Heidi Hahn
A Woman With the Shapes

I find with paint the description can be in the materiality, and all I have to do is distill the images into some overall experience. I have never called myself an artist; I am always and only a painter. It’s through that lens that I navigate in my life.

Heidi Hahn

Heidi Hahn’s painting combines references to gestural abstraction with the figurativeness of expressive painting and reveals a unique view to current issues such as the relationship between identity, gender and society. Impressions of everyday situations and her personal surroundings trigger Hahn’s intuitive, dynamic painting process. Layer by layer, motifs of “body spaces” emerge. The borders between environment and body, surface and background are fluid. Hahn speaks of “narrative formalism”. In this sense, the intrinsic worldliness of painting is amalgamated with the intrinsic worldliness of the figures.

Heidi Hahn’s new works of the exhibition A Woman With the Shapes show an impressive focus on the nonverbal interstices of subjective and societal identity.

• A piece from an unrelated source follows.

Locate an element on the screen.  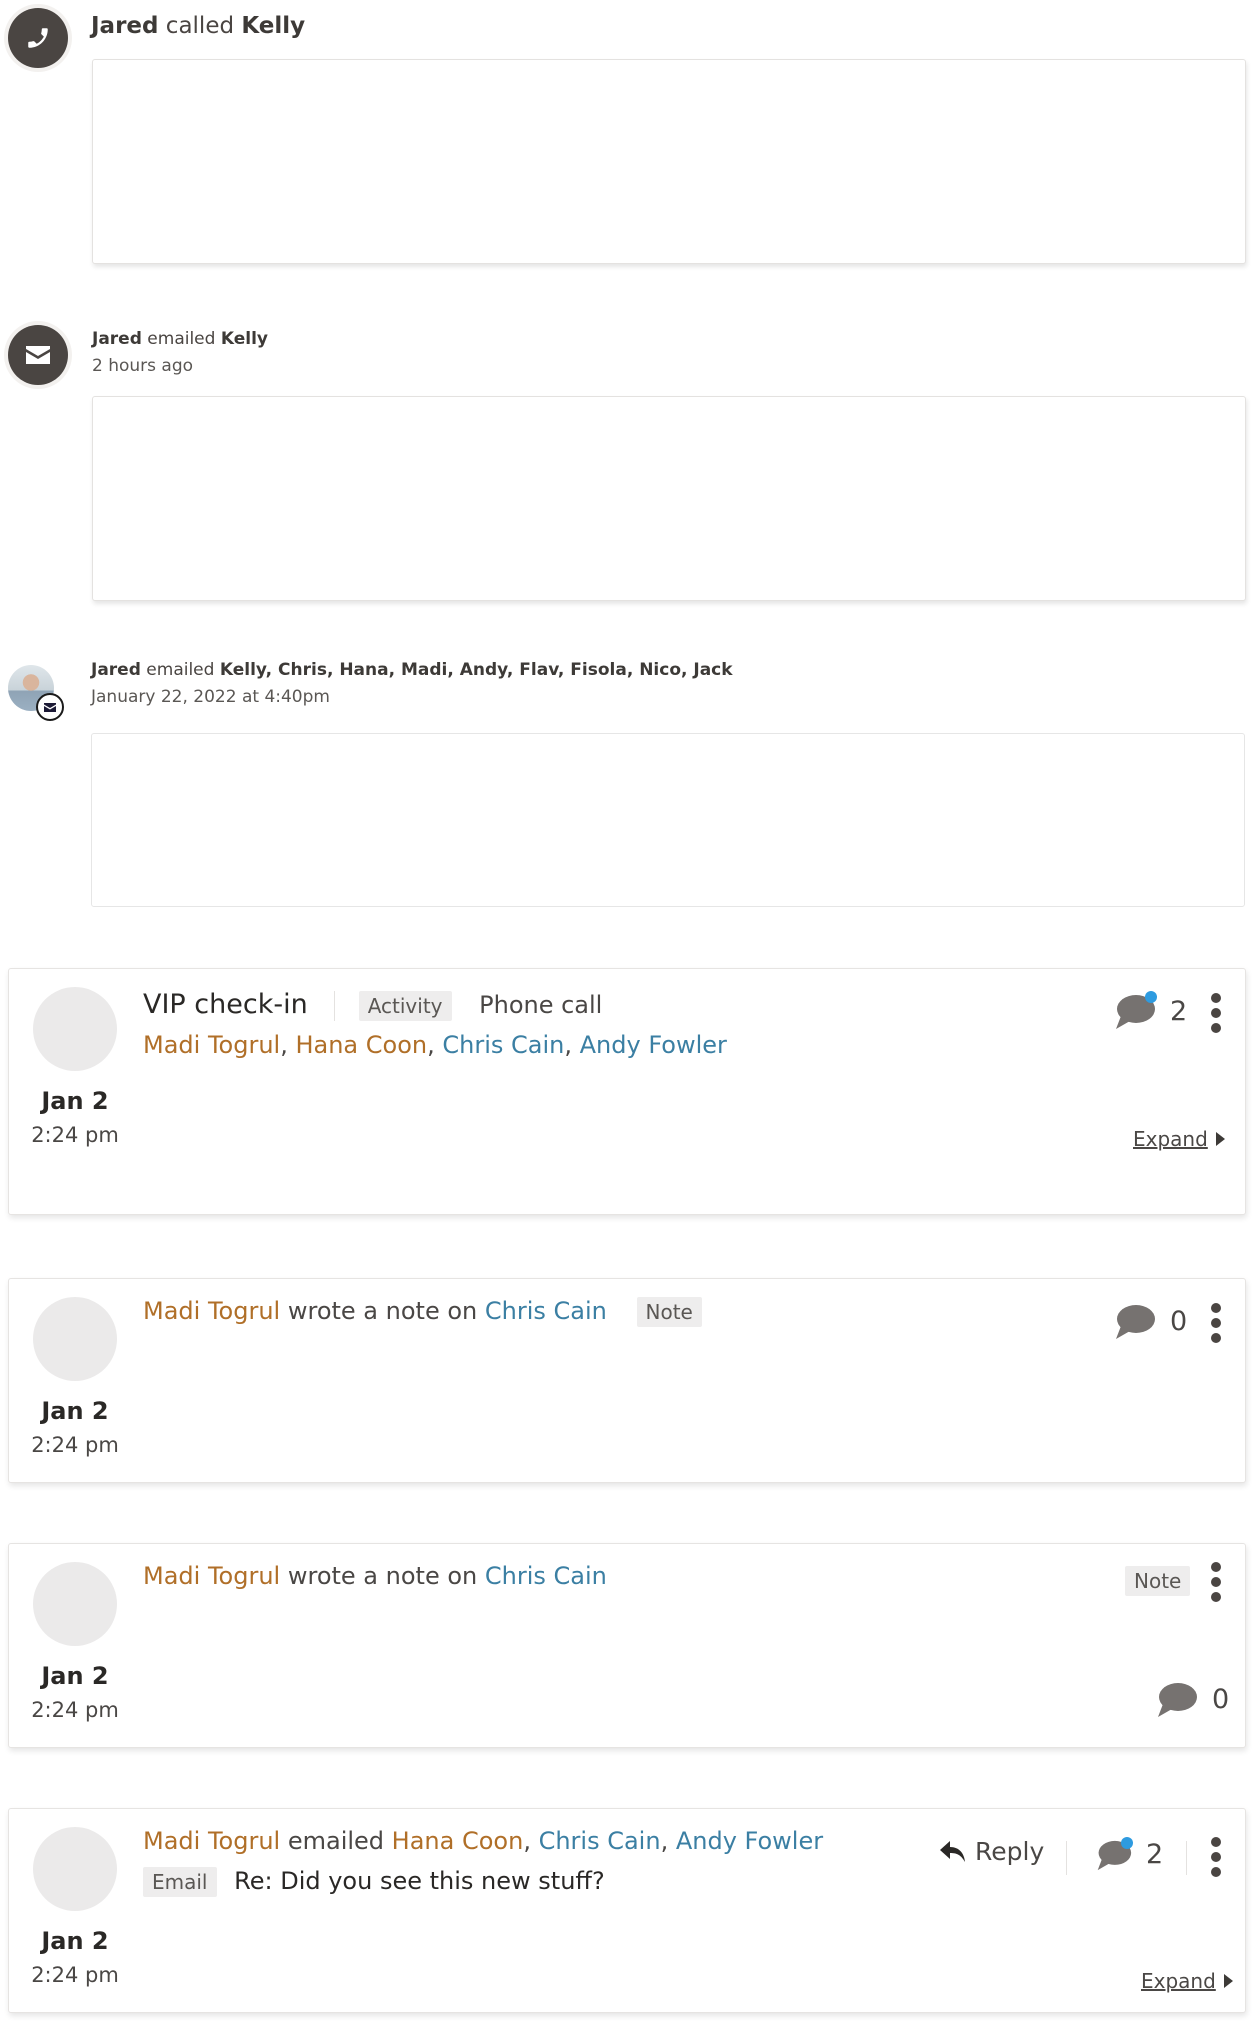
participant-link: Madi Togrul is located at coordinates (212, 1045).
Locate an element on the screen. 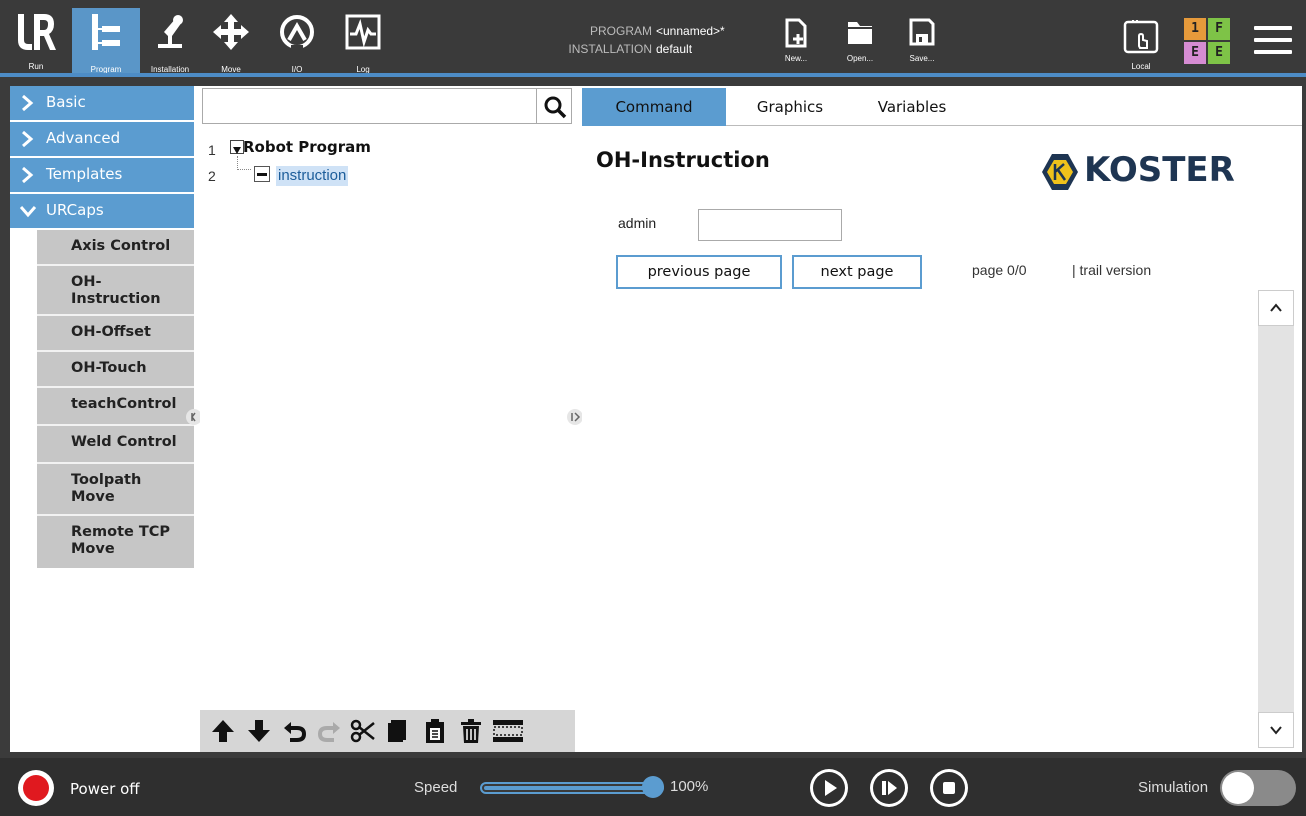  simulation-label: Simulation is located at coordinates (1174, 788).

The paintings all bear the same title, albeit with different numbers: A Woman With the Shapes 1, A Woman With the Shapes 2, A Woman With the Shapes 3 and so forth. In conceptual terms, then, Heidi Hahn’s motifs depict an amalgamation of women. Each body appears in the shape of an abstracted typographic sign. The clothing alters its function, ranging from a protective cover, to an architectural housing, all the way to permeability or the disturbing hindrance of a new self-definition, as with A Woman With the Shapes 1. Hahn never starts with sketches, but instead develops her compositions in the process of painting. This method of “abstracting metamorphoses” draws the viewer’s gaze behind the surface of the painted illusion to a nonverbal expression of the most various constructions of identity and gender.

A Woman With the Shapes (…) these women are defined by not just their body but in how they are formed in the space (…) this is what I love about painting. It’s kind of like a time machine, they are stuck in their gestures, they are stuck in these particular shapes that they have decided to (…) resided and stop at.

Heidi Hahn

I always think of myself not as a strict figurative painter, more like a narrative formalist. Which means I need the paint, the materiality of the paint to work as hard as the images is going to work.

Heidi Hahn

Born in Los Angeles in 1982, Heidi Hahn currently lives and works in New York. Her works are part of renowned museum exhibitions such as the High Museum of Art in Atlanta, New Orleans Museum of Art, Kadist Foundation Paris, New Century Art Foundation Shanghai or Saastamoinen Foundation Art Collection, Helsinki. Heidi Hahn is an acting Professor for Drawing and Painting at the Alfred University in New York. Her paintings were presented at internationally renowned museum exhibitions such as at LSU Museums L.A, High Art Museums Atlanta, the Nerman Museum of Contemporary Art or New Orleans Museum of Art.